- Venue: Auditorium Conciliazione, Rome, Italy
- Founded: 2013
- Founder: Father Héctor Guerra
- Area: Italy
- Activity: Conference
- Website: www.tedxviadellaconciliazione.com

= TEDxViaDellaConciliazione =

TEDxViaDellaConciliazione is an independent TEDx event founded in 2013 by Father Héctor Guerra, a Mexican member of Legionaries of Christ. This initiative was independently organized by a group of entrepreneurs, artists, philanthropists, and educators, and incorporated as a non-profit NGO. The curators and organizers of the event have been led by Father Héctor Guerra and his co-curators Giovanna Abbiati, Luciano Giustini and Daniele Buzzurro according to TED philosophy.

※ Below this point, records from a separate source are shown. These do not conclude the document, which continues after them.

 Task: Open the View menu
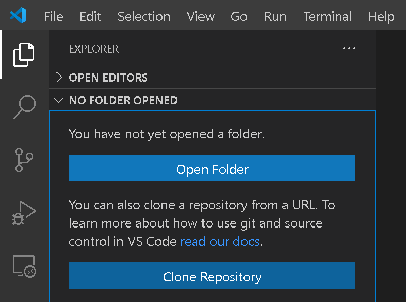tap(200, 16)
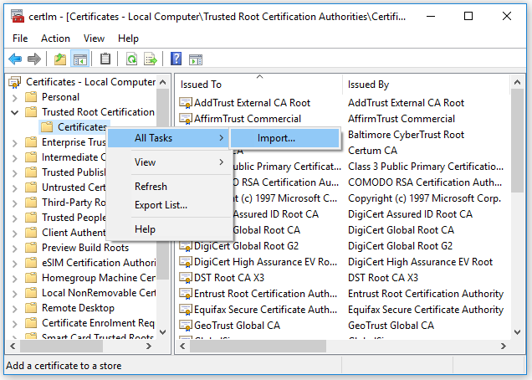The image size is (532, 380).
Task: Click the Forward arrow toolbar icon
Action: point(33,59)
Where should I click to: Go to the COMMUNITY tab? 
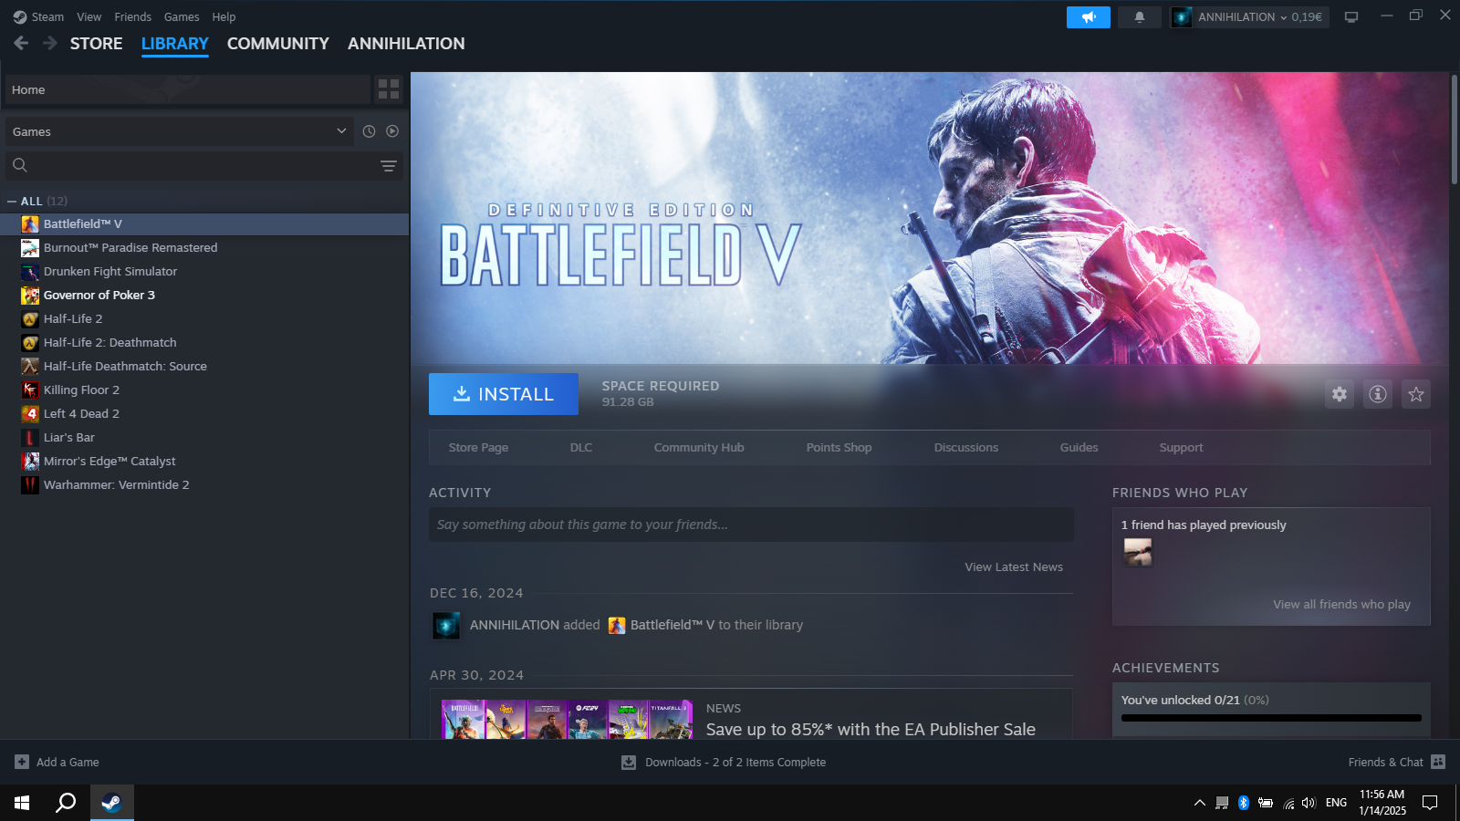click(x=277, y=44)
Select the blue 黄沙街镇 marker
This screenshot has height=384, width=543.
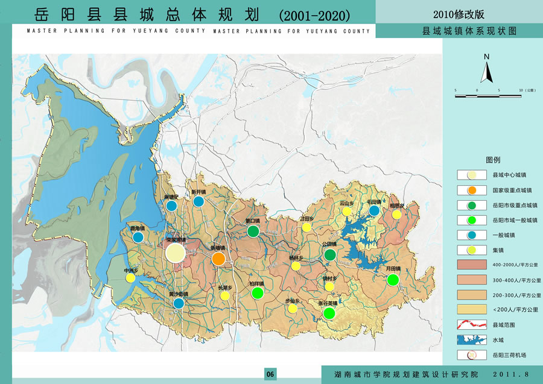click(179, 303)
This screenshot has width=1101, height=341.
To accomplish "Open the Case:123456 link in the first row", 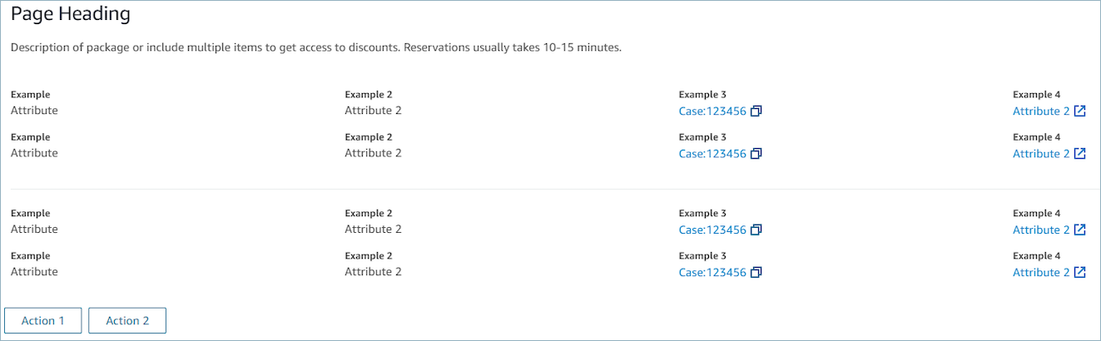I will [x=712, y=111].
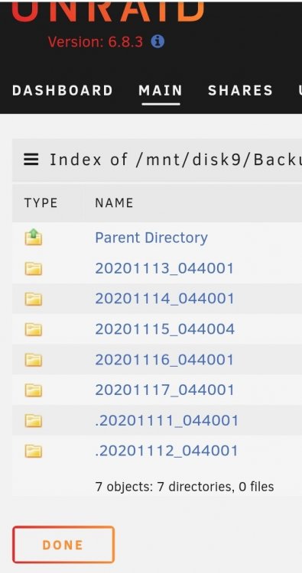Viewport: 302px width, 573px height.
Task: Open directory 20201113_044001
Action: pyautogui.click(x=164, y=269)
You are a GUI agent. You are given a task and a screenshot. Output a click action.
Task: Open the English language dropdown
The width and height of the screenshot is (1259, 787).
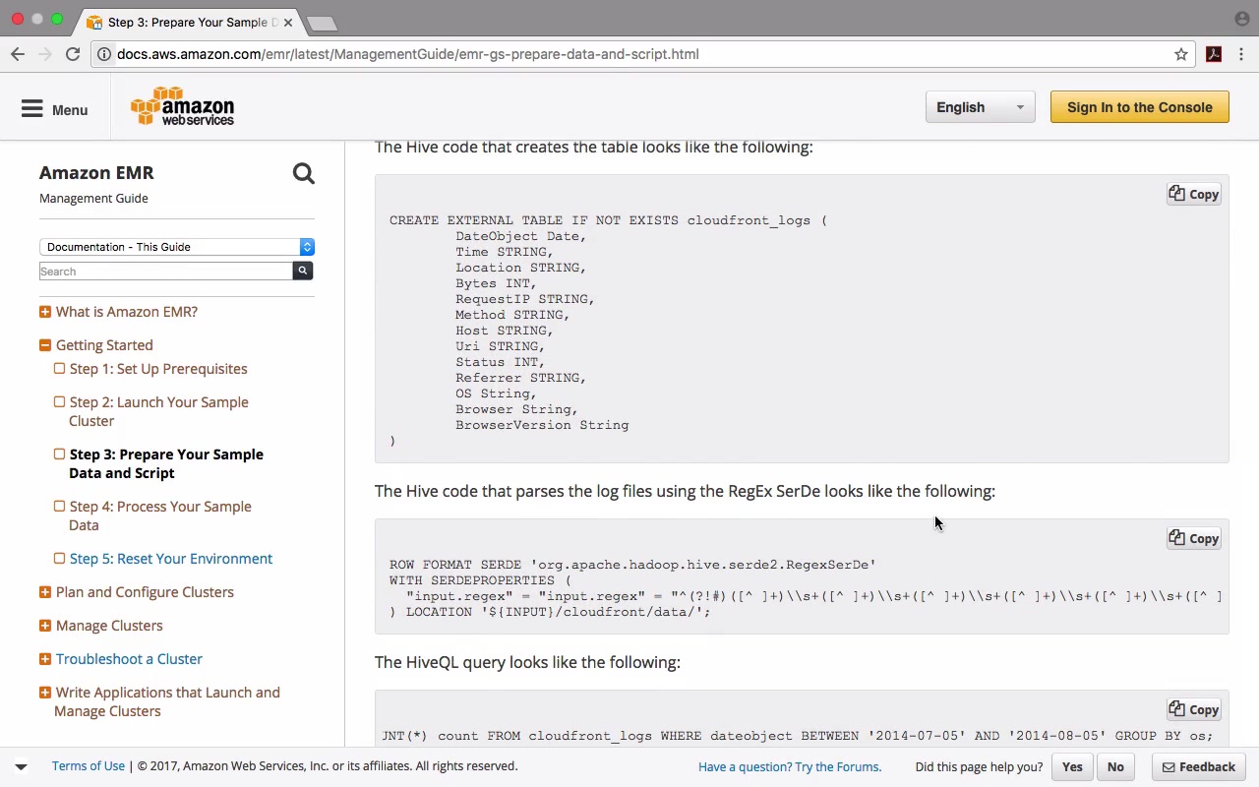(980, 107)
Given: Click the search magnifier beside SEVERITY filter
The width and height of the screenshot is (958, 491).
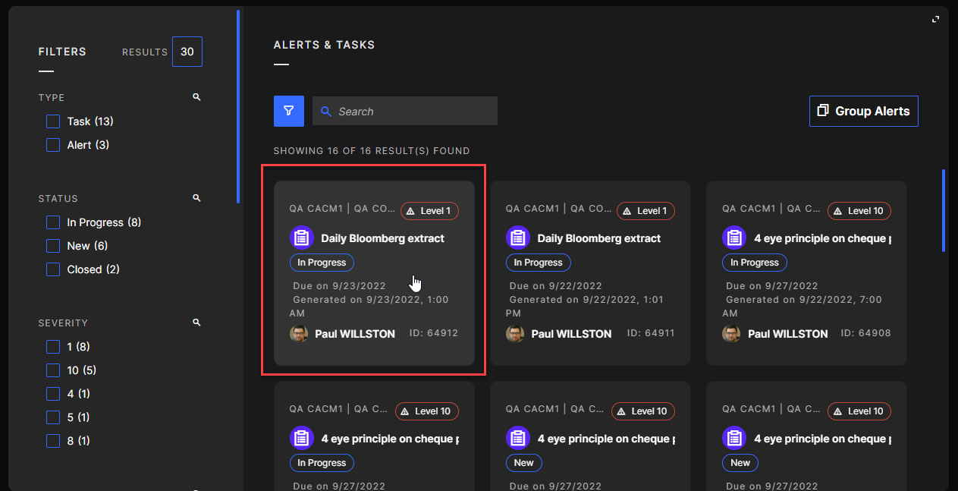Looking at the screenshot, I should pyautogui.click(x=196, y=323).
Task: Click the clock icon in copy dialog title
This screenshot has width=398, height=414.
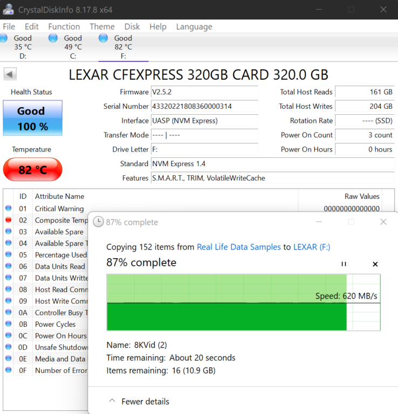Action: (x=98, y=222)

The talks and performances presented at TEDxViaDellaConciliazione have had a national and an international resonance.

Prominent speakers were Brother Guy Consolmagno, Rabbi David Rosen, His Eminence Gianfranco Ravasi, Elizabeth Lev, Fernando Romero, Sheikha Hussah Sabah al-Salem al-Sabah, Soumaya Slim, Alicia Vacas Moro, Daniel Libeskind, Gloria Estefan, Vlade Divac, Barrie Schwortz, Wenzong Wang.

TEDxViaDellaConciliazione has been held once, in 2013, at the Auditorium Conciliazione, a theatre in Rome, which seats over 1,750 people.